Records to process:
· · · · ·

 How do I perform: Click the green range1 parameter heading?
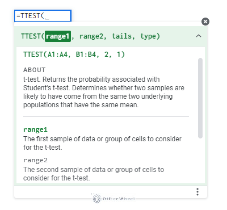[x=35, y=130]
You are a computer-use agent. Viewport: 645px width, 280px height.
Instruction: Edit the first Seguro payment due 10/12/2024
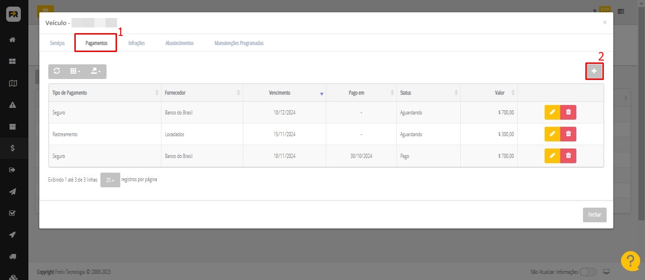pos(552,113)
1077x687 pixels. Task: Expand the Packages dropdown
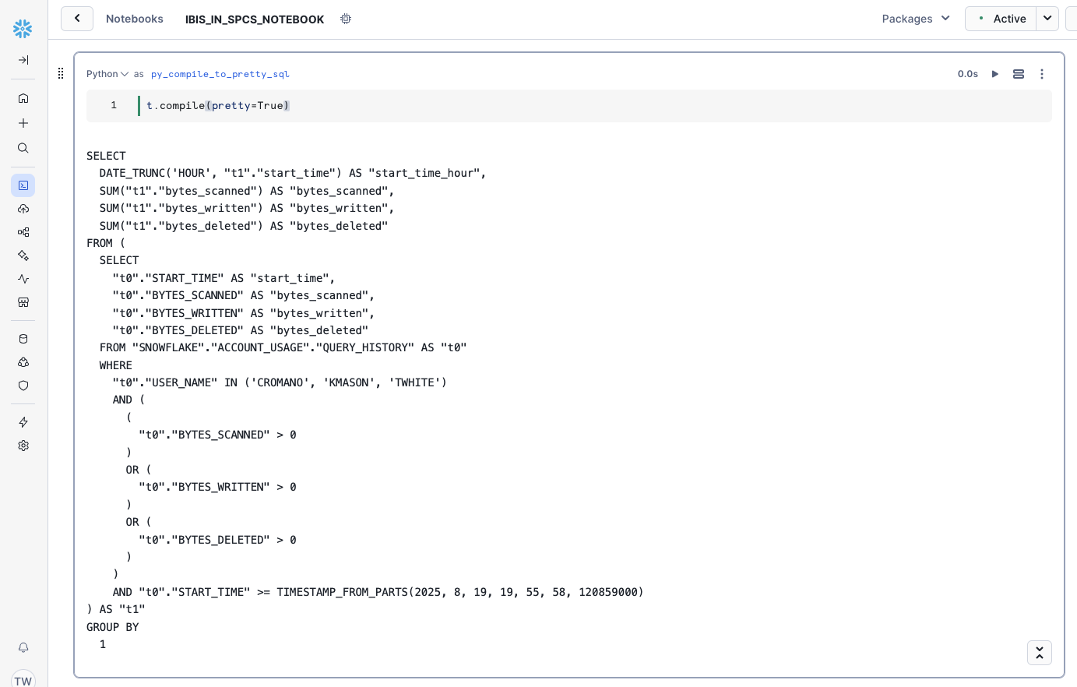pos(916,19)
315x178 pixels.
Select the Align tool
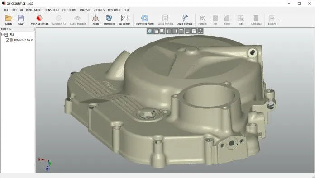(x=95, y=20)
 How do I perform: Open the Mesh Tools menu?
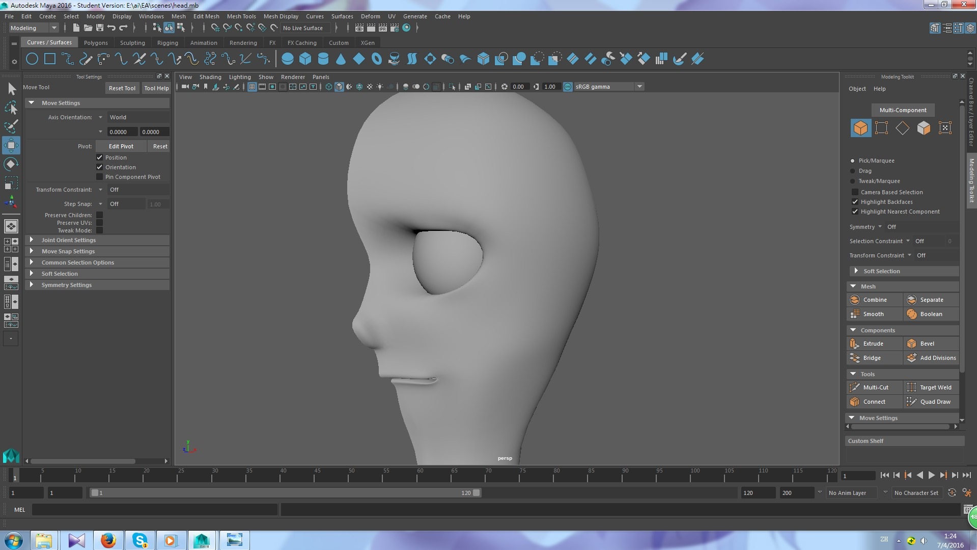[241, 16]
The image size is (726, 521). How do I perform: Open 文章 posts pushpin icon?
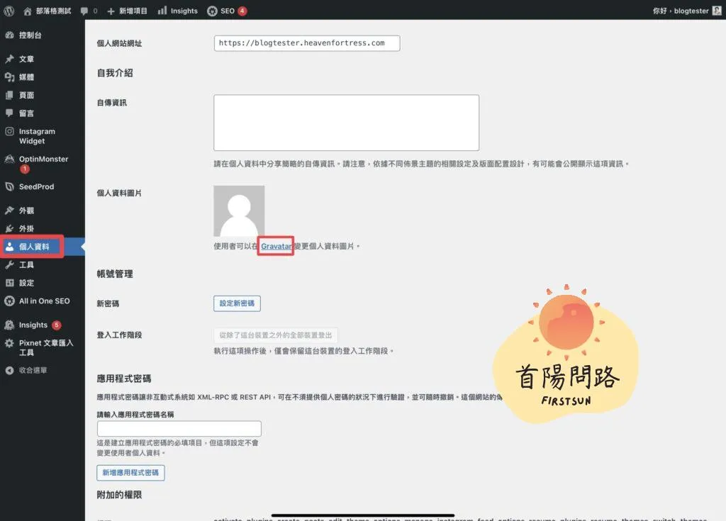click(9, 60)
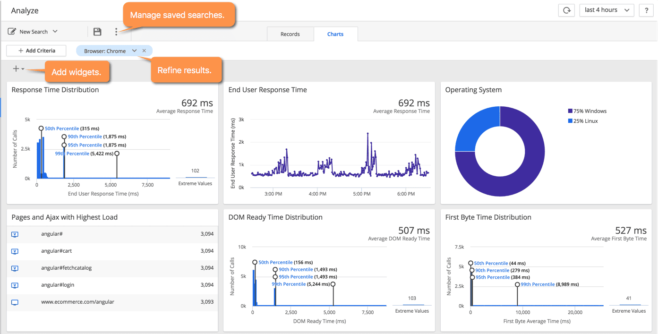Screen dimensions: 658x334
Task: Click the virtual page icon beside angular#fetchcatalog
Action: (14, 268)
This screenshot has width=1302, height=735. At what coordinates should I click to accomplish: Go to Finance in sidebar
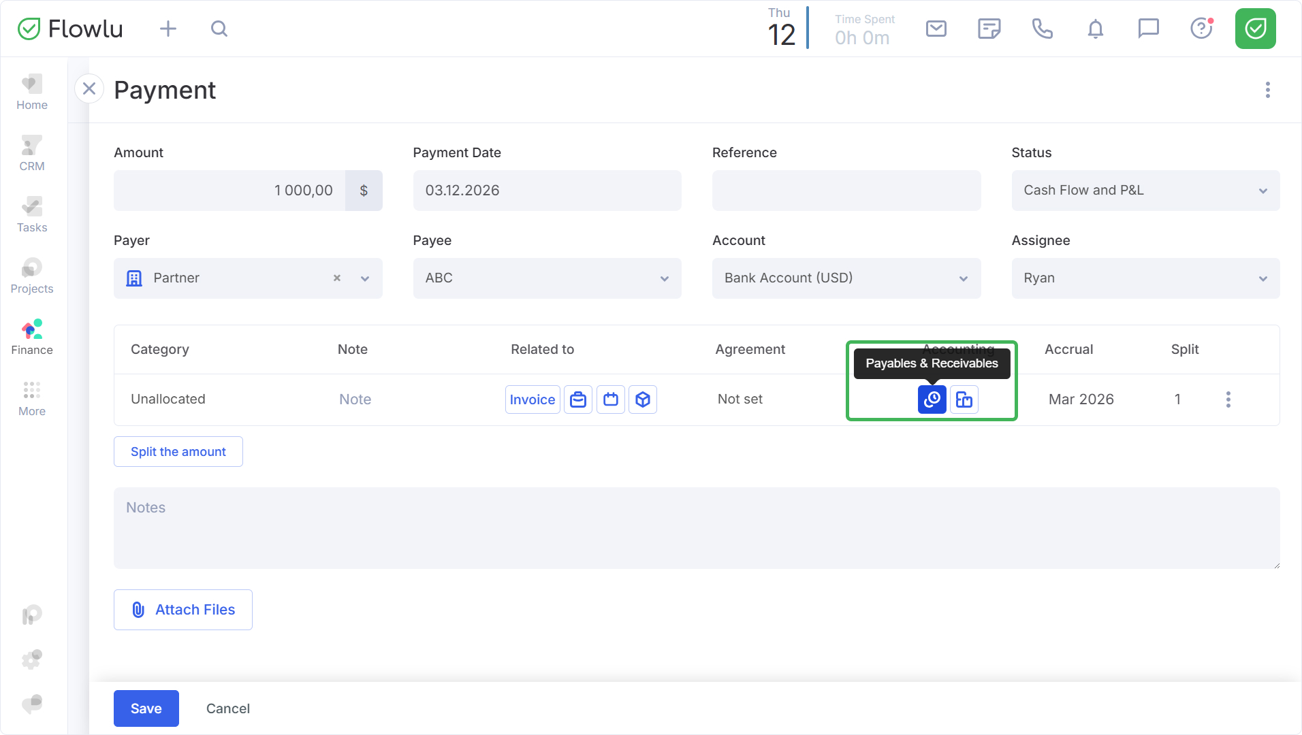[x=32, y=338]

· · · · ·

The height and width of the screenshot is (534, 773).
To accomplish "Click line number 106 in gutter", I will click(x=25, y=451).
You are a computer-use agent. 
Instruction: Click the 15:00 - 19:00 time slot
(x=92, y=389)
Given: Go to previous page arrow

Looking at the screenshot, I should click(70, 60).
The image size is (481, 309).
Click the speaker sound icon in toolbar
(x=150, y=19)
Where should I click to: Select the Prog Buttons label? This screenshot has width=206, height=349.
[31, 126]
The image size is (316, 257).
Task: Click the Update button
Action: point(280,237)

· · · · ·

Problem statement:
Each line above that has the word "agent" should be copied.

Output below:
You are a computer-use agent. Viewport: 645px width, 280px height.
You are a computer-use agent. 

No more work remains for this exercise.